Ji Jie, Wu Liwei, Wei Jue, Wu Jianye, Guo Chuanyong
Department of Gastroenterology, Putuo People's Hospital, Tongji University, Shanghai, China.
Department of Gastroenterology, Shanghai Tenth People's Hospital, Tongji University School of Medicine, Shanghai, China.
J Clin Transl Hepatol. 2023 Feb 28;11(1):174-187. doi: 10.14218/JCTH.2022.00136. Epub 2022 Jul 14.
Metabolic-associated fatty liver disease (MAFLD) is a new disease definition, and is proposed to replace the previous name, nonalcoholic fatty liver disease (NAFLD). Globally, MAFLD/NAFLD is the most common liver disease, with an incidence rate ranging from 6% to 35% in adult populations. The pathogenesis of MAFLD/NAFLD is closely related to insulin resistance (IR), and the genetic susceptibility to acquired metabolic stress-associated liver injury. Similarly, the gut microbiota in MAFLD/NAFLD is being revaluated by scientists, as the gut and liver influence each other via the gut-liver axis. Ferroptosis is a novel form of programmed cell death caused by iron-dependent lipid peroxidation. Emerging evidence suggests that ferroptosis has a key role in the pathological progression of MAFLD/NAFLD, and inhibition of ferroptosis may become a novel therapeutic strategy for the treatment of NAFLD. This review focuses on the main mechanisms behind the promotion of MAFLD/NAFLD occurrence and development by the intestinal microbiota and ferroptosis. It outlines new strategies to target the intestinal microbiota and ferroptosis to facilitate future MAFLD/NAFLD therapies.

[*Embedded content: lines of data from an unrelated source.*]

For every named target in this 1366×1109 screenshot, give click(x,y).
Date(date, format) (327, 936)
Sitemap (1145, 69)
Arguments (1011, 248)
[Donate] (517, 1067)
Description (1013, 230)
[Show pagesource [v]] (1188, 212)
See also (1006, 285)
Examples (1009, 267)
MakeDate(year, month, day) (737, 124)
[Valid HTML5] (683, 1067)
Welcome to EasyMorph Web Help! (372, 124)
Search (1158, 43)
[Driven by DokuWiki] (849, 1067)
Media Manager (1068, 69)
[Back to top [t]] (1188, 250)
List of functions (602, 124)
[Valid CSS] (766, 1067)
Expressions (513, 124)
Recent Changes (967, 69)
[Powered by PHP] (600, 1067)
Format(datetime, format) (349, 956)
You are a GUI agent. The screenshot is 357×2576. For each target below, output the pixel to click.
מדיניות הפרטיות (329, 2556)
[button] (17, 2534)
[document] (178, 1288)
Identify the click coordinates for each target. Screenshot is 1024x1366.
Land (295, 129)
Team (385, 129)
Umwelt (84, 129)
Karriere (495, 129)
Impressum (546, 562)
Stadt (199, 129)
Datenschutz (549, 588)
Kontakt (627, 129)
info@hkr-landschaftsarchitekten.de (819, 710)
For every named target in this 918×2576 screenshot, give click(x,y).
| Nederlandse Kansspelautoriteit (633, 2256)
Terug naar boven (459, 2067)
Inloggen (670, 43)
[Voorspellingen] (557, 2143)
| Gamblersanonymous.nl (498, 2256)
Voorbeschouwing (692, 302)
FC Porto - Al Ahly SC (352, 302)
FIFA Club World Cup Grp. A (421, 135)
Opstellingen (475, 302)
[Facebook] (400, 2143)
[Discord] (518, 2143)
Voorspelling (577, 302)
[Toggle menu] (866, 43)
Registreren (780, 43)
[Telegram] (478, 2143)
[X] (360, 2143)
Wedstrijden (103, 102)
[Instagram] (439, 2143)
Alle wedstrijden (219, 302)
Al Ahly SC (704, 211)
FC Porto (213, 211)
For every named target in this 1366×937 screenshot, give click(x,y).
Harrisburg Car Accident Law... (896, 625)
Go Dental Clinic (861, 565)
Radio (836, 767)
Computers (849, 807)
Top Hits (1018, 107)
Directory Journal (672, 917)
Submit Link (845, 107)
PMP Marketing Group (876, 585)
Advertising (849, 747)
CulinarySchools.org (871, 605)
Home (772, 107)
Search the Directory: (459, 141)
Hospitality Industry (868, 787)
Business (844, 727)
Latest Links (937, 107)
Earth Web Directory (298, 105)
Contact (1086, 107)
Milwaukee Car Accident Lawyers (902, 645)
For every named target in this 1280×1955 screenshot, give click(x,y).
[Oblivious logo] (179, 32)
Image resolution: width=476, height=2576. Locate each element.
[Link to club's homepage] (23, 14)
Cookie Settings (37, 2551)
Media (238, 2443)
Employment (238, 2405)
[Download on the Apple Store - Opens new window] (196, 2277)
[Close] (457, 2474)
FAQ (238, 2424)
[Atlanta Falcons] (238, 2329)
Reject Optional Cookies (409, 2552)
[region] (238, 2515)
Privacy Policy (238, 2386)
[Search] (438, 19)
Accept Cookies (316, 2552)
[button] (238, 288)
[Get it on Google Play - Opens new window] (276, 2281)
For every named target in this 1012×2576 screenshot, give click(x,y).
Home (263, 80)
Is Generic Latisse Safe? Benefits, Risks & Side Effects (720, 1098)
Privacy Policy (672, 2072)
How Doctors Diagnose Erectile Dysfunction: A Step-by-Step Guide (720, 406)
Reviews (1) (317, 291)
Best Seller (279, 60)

代谢相关脂肪性肝病(MAFLD)是一种新的疾病定义,旨在取代先前的名称——非酒精性脂肪性肝病(NAFLD)。在全球范围内,MAFLD/NAFLD是最常见的肝脏疾病,在成年人群中的发病率为6%至35%。MAFLD/NAFLD的发病机制与胰岛素抵抗(IR)以及对获得性代谢应激相关肝损伤的遗传易感性密切相关。同样,MAFLD/NAFLD中的肠道微生物群正受到科学家们的重新评估,因为肠道和肝脏通过肠-肝轴相互影响。铁死亡是一种由铁依赖性脂质过氧化引起的新型程序性细胞死亡形式。新出现的证据表明,铁死亡在MAFLD/NAFLD的病理进展中起关键作用,抑制铁死亡可能成为治疗NAFLD的一种新的治疗策略。这篇综述重点关注肠道微生物群和铁死亡促进MAFLD/NAFLD发生发展的主要机制。它概述了针对肠道微生物群和铁死亡的新策略,以促进未来MAFLD/NAFLD的治疗。